Re: Evolution, "adaptation", and what's currently adaptive

Len Piotrowski (lpiotrow@magnus.acs.ohio-state.edu)
Mon, 9 Sep 1996 19:27:42 GMT

In article <50puom$1rgs@argo.unm.edu> mycol1@unm.edu (Bryant) writes:

>[snip]

>In article <lpiotrow.419.32301F76@magnus.acs.ohio-state.edu>,
>Len Piotrowski <lpiotrow@magnus.acs.ohio-state.edu> wrote:
>>In article <50mvjp$27bc@argo.unm.edu> mycol1@unm.edu (Bryant) writes:
>>>Male sexual jealousy no longer serves an adaptive purpose (a
>>>fitness-enhancing purpose), I argued, because of laws which punish
>>>expressions of this emotion.
>>
>>The majority of recorded cultures have no such "laws." I for one am unaware of
>>any local, state, or federal "jealousy" laws in the US. Maybe you can
>>elaborate?

>Then, in those cultures (short of a woman's kin retaliating for her
>abuse), jealous behavior which leads to her reluctance to engage in
>extra-pair copulations (beatings can encourage such reluctance, you'll
>allow?) may still be adaptive. Since adaptive means, promotes the
>genetic fitness of the fellow doing the abusing.

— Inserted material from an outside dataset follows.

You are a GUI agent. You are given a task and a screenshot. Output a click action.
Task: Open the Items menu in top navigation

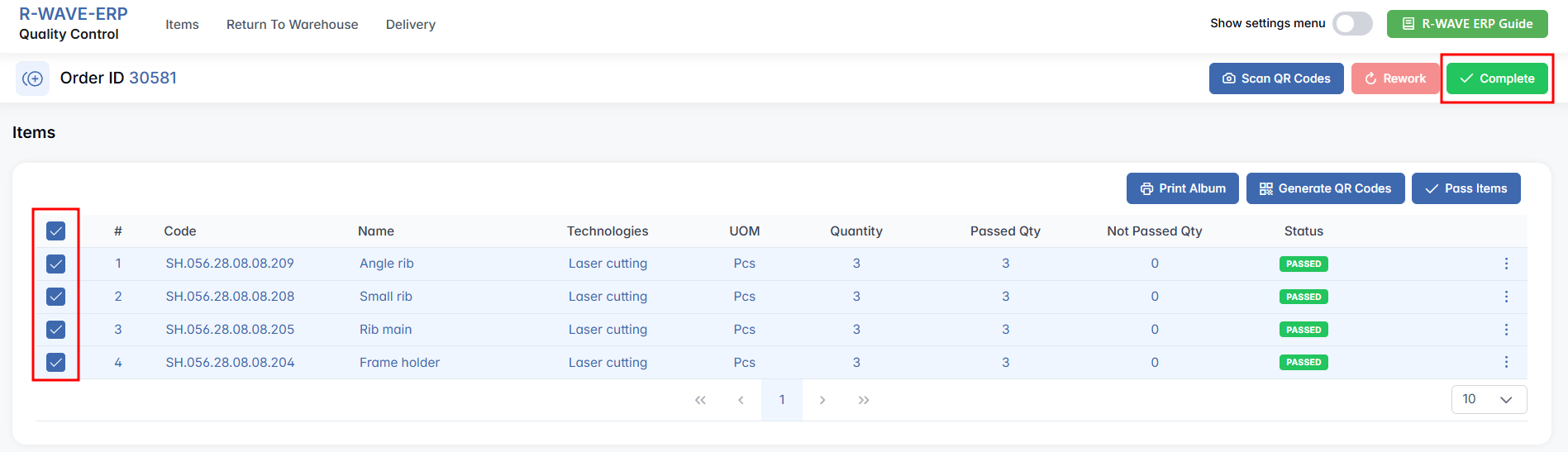(182, 25)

Your pre-jealousy law theory is worthless without laws. Why even continue with
this other bankrupt tack. There is no evidence for such cultures of women
displaying "reluctance to engage in extra-pair copulations," or cultures of
"beatings" to encourage "reluctance," or cultures of "abusers."

>In the context of our own culture, it may be very maladaptive, since
>mating opportunities are limited in prison or after your angry wife has
>cut off your penis. My point was that adaptations need not be currently
>adaptive, let alone optimally so.

My point is that there is no evidence it exist as a "trait," and as an
expression of a human act (albeit, culturally contingent) there is no evidence
that it is adaptive or maladaptive in any evolutionary sense.

>Please note that "adaptive" in evolutionary terms has nothing whatsoever
>to do with how psychologists use the term (well adjusted, etc.) and is no
>guide to moral or acceptable behavior.

Please note that "selection" in a discussion of dialogic processes within
social-psychology has nothing whatsoever to do with "adaptation" in the
biological sciences, but is indeed involved in the manifestation of moral
choices. But given these caveats, meaningful human behavior cannot be simply
asserted to result from emergent physical characters and retained by "natural"
selection because of their functional value related to fitness. Human behavior
is decidedly non-practical and persistent despite any such "advantages."